1 microdoom = 1/1,000,000 probability of existential risk

Diminishing returns model

The model has the following assumptions:

  1. Absolute Risk Reduction: There exists an absolute decrease in existential risk that could be achieved if the AI safety workforce were at an "ideal size." This absolute risk reduction is a parameter in the model.
    1. Note that this is absolute reduction, not relative reduction. So, a 10% absolute reduction means going from 20% x-risk to 10% x-risk, or from 70% x-risk to 60% x-risk.
  2. Current and Ideal Workforce Size: The model also takes into account the current size of the workforce and an "ideal" size (some size that would lead to a much higher decrease in existential risk than the current size), which is larger than the current size. These are both parameters in the model.
  3. Diminishing Returns: The model assumes diminishing returns on adding more people to the AI safety effort. Specifically, the returns are modeled to increase logarithmically with the size of the workforce.

The goal is to estimate the expected decrease in existential risk that would result from adding one more person to the current AI safety workforce. By inputting the current size of the workforce, the ideal size, and the potential absolute risk reduction, the model gives the expected decrease.

If we run this with:

  1. Current size = 350
  2. Ideal size = 100,000
  3. Absolute decrease (between 0 and ideal size) = 20%

we get that one additional career averts 49 microdooms. Because of diminishing returns, the impact from an additional career is very sensitive to how big the workforce currently is.

Graph of how much existential risk is reduced based on the size of the AI safety workforce under the diminishing returns model.

Pareto distribution model

We assume that the impact of professionals in the field follows a Pareto distribution, where 10% of the people account for 90% of the impact.

Model Parameters

  1. Workforce Size: The total number of people currently working in AI safety.
  2. Total Risk Reduction: The absolute decrease in existential risk that the AI safety workforce is currently achieving.

If we run this with:

  1. Current size = 350
  2. Absolute risk reduction (from current size) = 10%

We get that, if you’re a typical current AIS professional (between 10th and 90th percentile), you reduce somewhere between 10 and 270 microdooms. Because of how skewed the distribution is, the mean is at 286 microdooms, which is higher than the 90th percentile.

  1. A 10th percentile AI Safety professional reduces x-risk by 14 microdooms
  2. A 20th percentile AI Safety professional reduces x-risk by 16 microdooms
  3. A 30th percentile AI Safety professional reduces x-risk by 20 microdooms
  4. A 40th percentile AI Safety professional reduces x-risk by 24 microdooms
  5. A 50th percentile AI Safety professional reduces x-risk by 31 microdooms
  6. A 60th percentile AI Safety professional reduces x-risk by 41 microdooms
  7. A 70th percentile AI Safety professional reduces x-risk by 61 microdooms
  8. A 80th percentile AI Safety professional reduces x-risk by 106 microdooms
  9. A 90th percentile AI Safety professional reduces x-risk by 269 microdooms

Linear growth model

If we just assume that going from 350 current people to 10,000 people would decrease x-risk by 10% linearly, we get that one additional career averts 10 microdooms.

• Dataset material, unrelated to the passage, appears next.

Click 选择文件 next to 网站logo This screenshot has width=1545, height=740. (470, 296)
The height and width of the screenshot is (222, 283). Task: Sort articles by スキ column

One microdoom is A Lot Of Impact

Every model points at the conclusion that one additional AI safety professional decreases existential risks from AI by one microdoom at the very least.

Because there are 8 billion people alive today, averting one microdoom roughly corresponds to saving 8 thousand current human lives (especially under short timelines, where the meaning of “current” doesn’t change much). If one is willing to pay $5k to save one current human life (roughly how much it costs GiveWell top charities to save one), this amounts to $40M.

One microdoom is also 1 millionth of the entire future. If we expect our descendants to only spread to the milky way galaxy and no other galaxies, then this amounts to roughly 300,000 star systems.

Why doesn’t GiveWell recommend AI Safety organizations?

AI safety as a field is probably marginally (with regards to number of people or amount of funding) much more effective at saving current human lives than the global health charities GiveWell recommends. I think GiveWell shouldn’t be modeled as wanting to recommend organizations that save as many current lives as possible. I think a more accurate way to model them is “GiveWell recommends organizations that are [within the Overton Window]/[have very sound data to back impact estimates] that save as many current lives as possible.” If GiveWell wanted to recommend organizations that save as many human lives as possible, their portfolio would probably be entirely made up of AI safety orgs.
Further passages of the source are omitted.